Lancelot du Lac
Review by Matt Bailey
Posted on 11 July 2004
Source New Yorker Video DVD
Features: Directors: Robert Bresson
To fans of the director Robert Bresson, Lancelot du Lac is an action film. To everyone else, the words “Bresson” and “action” in the same sentence is laughable. Bresson is known for stripping away dialogue, movement, characterization, and plot to their barest essentials, sometimes to the point of apparent incomprehensibility. In this film, he applies his rigorous technique to the Arthurian legend, resulting in what is perhaps his most austere (and possibly most opaque and inaccessible) film of all.

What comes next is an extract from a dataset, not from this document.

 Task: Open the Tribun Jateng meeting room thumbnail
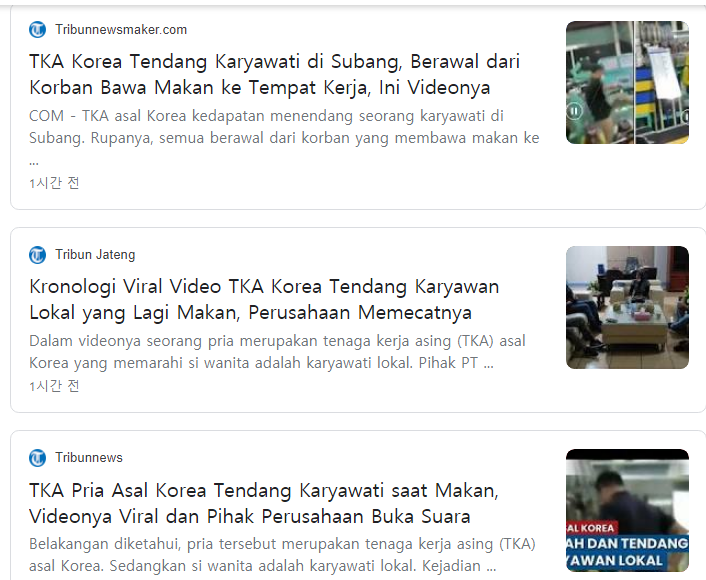(627, 307)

The film begins, startlingly, with a seconds-long swordfight — filmed in a close-up so tight as to crop the knights’ bodies almost entirely out of the frame — that results in a decapitation that spews forth geysers of blood. Following this, another knight is stabbed in the crotch, and a third has his head split open inside his helmet (resulting in more geysers). Apart from the bloodbath that sets the grim tone for the film, Bresson is content to suggest action rather than depict it. Two major battles occur off-screen and are represented solely by piles of bloody bodies, and a jousting tournament is symbolized by quick shots of horses’ running legs, lance points, and audience reactions. This extreme purity of style can pose major problems for viewers. For example, those who fail to notice which helmets belong to which characters or which characters wear which color of tights will be unable to determine who has died in the climactic battle at the end of the film. Bresson simplifies style to the point of forcing a viewer to engage in a high degree of work simply to understand the action in the film. Even with a well-known story as its backdrop, it is only upon the third or fourth viewing that one can even begin to contemplate the larger questions at work in the film.

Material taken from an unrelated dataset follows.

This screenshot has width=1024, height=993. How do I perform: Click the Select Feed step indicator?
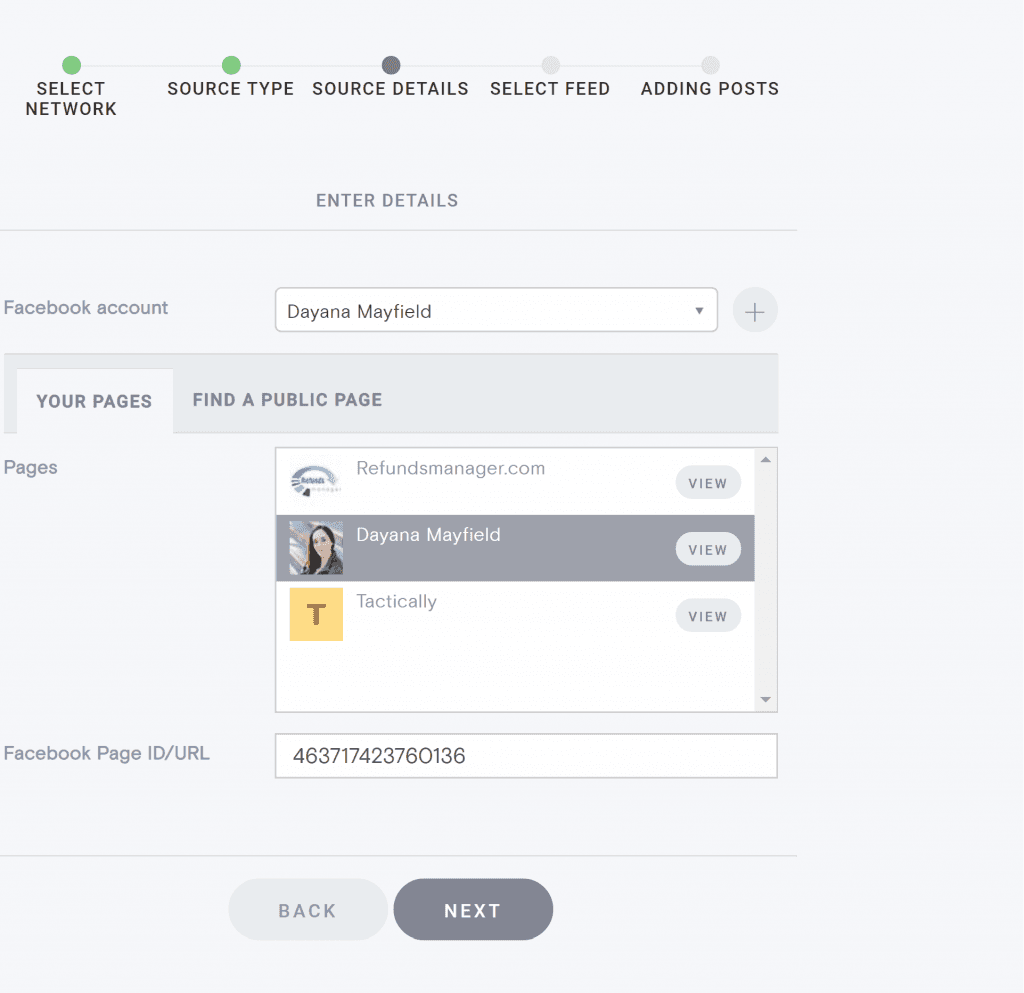pyautogui.click(x=550, y=63)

Bresson assumes that the plot should be familiar to most, and it is at least to those who have seen any one of the dozens of film adaptations of the legend of Camelot, from First Knight to Monty Python and the Holy Grail. This film takes as its subject the tail end of the legend, from the return to Camelot from the failed quest for the Grail to the death of Arthur, but it is only interested in the myth insofar as it illustrates the central question of the film: What does God want from us, or more precisely, How do we reconcile the morality that God dictates to us with the morality we feel in our hearts? What complicates the film is that Bresson provides no answer to the question; his goal is merely to raise it and to explore how human beings (even mythical ones) go about attempting to answer the question for themselves. Needless to say, the answer, even if found, provides no happy endings for anyone in the film.